SQLTransformer实现了由SQL语句定义的转换。目前，只支持如下SQL语法：

SELECT ... FROM __THIS__ ... where __THIS__

其中__THIS__ 表示输入数据集的底层表。

>>> from pyspark.ml.feature import SQLTransformer
>>> 
>>> df = spark.createDataFrame([
...     (0, 1.0, 3.0),
...     (2, 2.0, 5.0)
... ], ["id", "v1", "v2"])
>>> sqlTrans = SQLTransformer(
...     statement="SELECT *, (v1 + v2) AS v3, (v1 * v2) AS v4 FROM __THIS__")
>>> sqlTrans.transform(df).show()
+---+---+---+---+----+
| id| v1| v2| v3|  v4|
+---+---+---+---+----+
|  0|1.0|3.0|4.0| 3.0|
|  2|2.0|5.0|7.0|10.0|
+---+---+---+---+----+

机器学习常用算法

分类和回归

pyspark.ml.classification
LogisticRegression	逻辑回归
DecisionTreeClassifier	决策树
RandomForestClassifier	随机森林
GBTClassifier	梯度增强树（GBT）
LinearSVC	线性支持向量机
NaiveBayes	朴素贝叶斯
FMClassifier	分解机器学习
MultilayerPerceptronClassifier	多层感知机
OneVsRest	多分类简化为二分类

pyspark.ml.regression
LinearRegression	线性回归
GeneralizedLinearRegression	广义线性回归
DecisionTreeRegressor	决策树
RandomForestRegressor	随机森林
GBTRegressor	梯度增强树（GBT）
AFTSurvivalRegression	生存回归
IsotonicRegression	保序回归
FMRegressor	分解机器学习

>>> from pyspark.ml import Pipeline
>>> from pyspark.ml.classification import DecisionTreeClassifier
>>> from pyspark.ml.feature import StringIndexer, VectorAssembler
>>> from pyspark.ml.evaluation import MulticlassClassificationEvaluator

>>> # Load the dataset.
>>> data = spark.read.csv("file:///iris.csv", inferSchema="true", header=True)
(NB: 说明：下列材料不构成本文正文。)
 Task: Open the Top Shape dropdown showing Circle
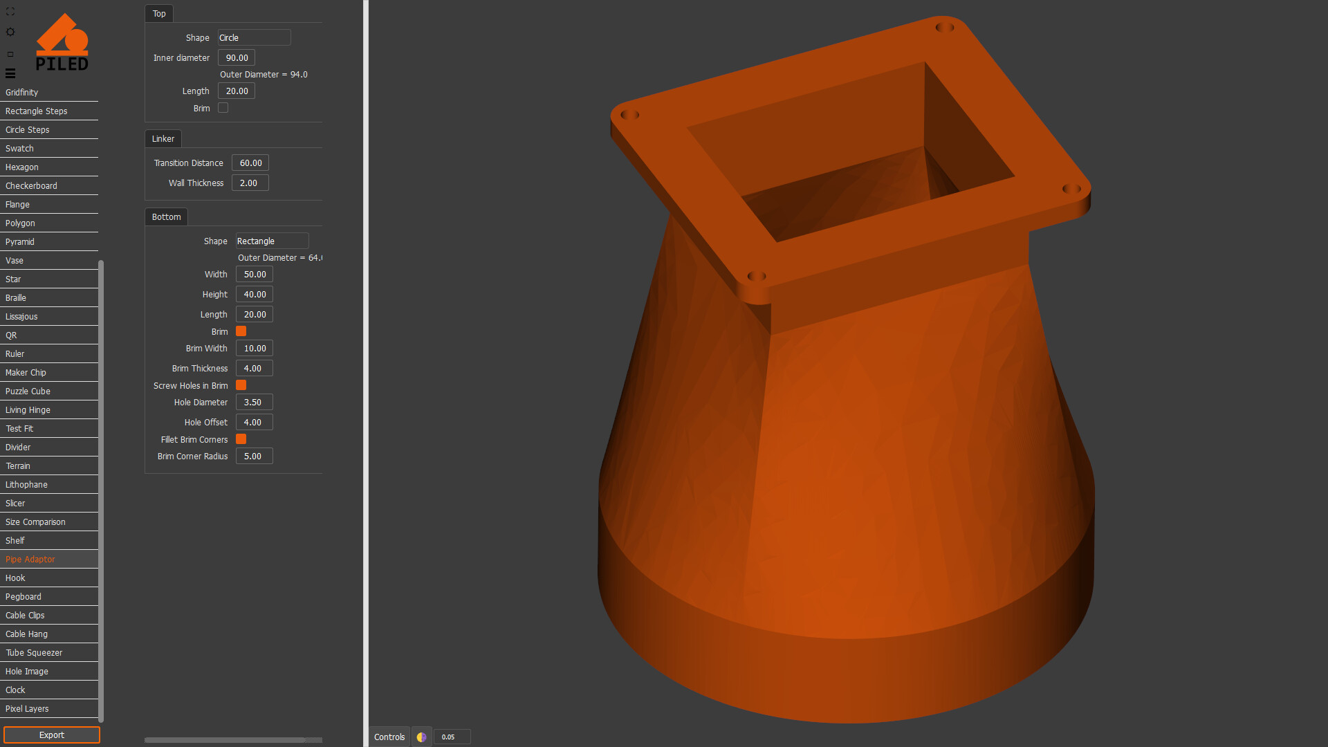(253, 37)

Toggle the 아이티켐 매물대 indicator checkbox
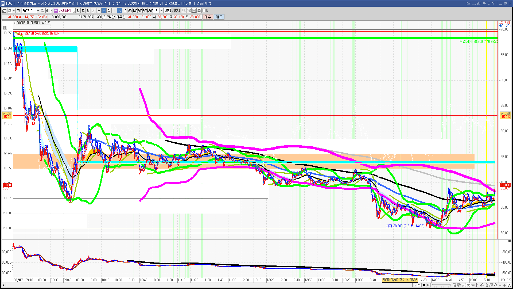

>>> # Index labels, adding metadata to the label column.
>>> # Fit on whole dataset to include all labels in index.
>>> labelIndexer = StringIndexer(inputCol="Species", outputCol="label")

>>> # Assemble the feature columns into a single vector column
>>> assembler = VectorAssembler(
...     inputCols=["SepalLength(cm)", "SepalWidth(cm)", "PetalLength(cm)", "PetalWidth(cm)"], 
...     outputCol="features"
... )

>>> # Split the data into training and test sets (30% held out for testing)
>>> trainingData, testData = data.randomSplit([0.7, 0.3])
>>> # Train a DecisionTree model.

>>> dt = DecisionTreeClassifier(labelCol="label", featuresCol="features")
>>> # Chain indexers and tree in a Pipeline
>>> pipeline = Pipeline(stages=[labelIndexer, assembler, dt])
>>> # Train model.  This also runs the indexers.
>>> model = pipeline.fit(trainingData)

>>> # Make predictions.
>>> predictions = model.transform(testData)
>>> # Select example rows to display.
>>> predictions.select("prediction", "label").show(5)
+----------+-----+
|prediction|label|
+----------+-----+
|       0.0|  0.0|
|       0.0|  0.0|
|       0.0|  0.0|
|       0.0|  0.0|
|       0.0|  0.0|
+----------+-----+
only showing top 5 rows

>>> # Select (prediction, true label) and compute test error
>>> evaluator = MulticlassClassificationEvaluator(
...     labelCol="label", predictionCol="prediction", metricName="accuracy")
>>> accuracy = evaluator.evaluate(predictions)
>>> print("Test Error = %g " % (1.0 - accuracy))
Test Error = 0.0425532 

>>> treeModel = model.stages[2]
>>> # summary only
>>> print(treeModel)
DecisionTreeClassificationModel: uid=DecisionTreeClassifier_912bad7cd9f2, depth=5, numNodes=15, numClasses=3, numFeatures=4

聚类

pyspark.ml.clustering
KMeans	k-means
LDA	线性判别分析
BisectingKMeans	分层k-means
GaussianMixture	高斯混合聚类
PowerIterationClustering	PIC

>>> from pyspark.ml.clustering import KMeans
>>> from pyspark.ml.evaluation import ClusteringEvaluator

# Loads data.
>>> data = spark.read.csv("file:///iris.txt", inferSchema="true", header=True)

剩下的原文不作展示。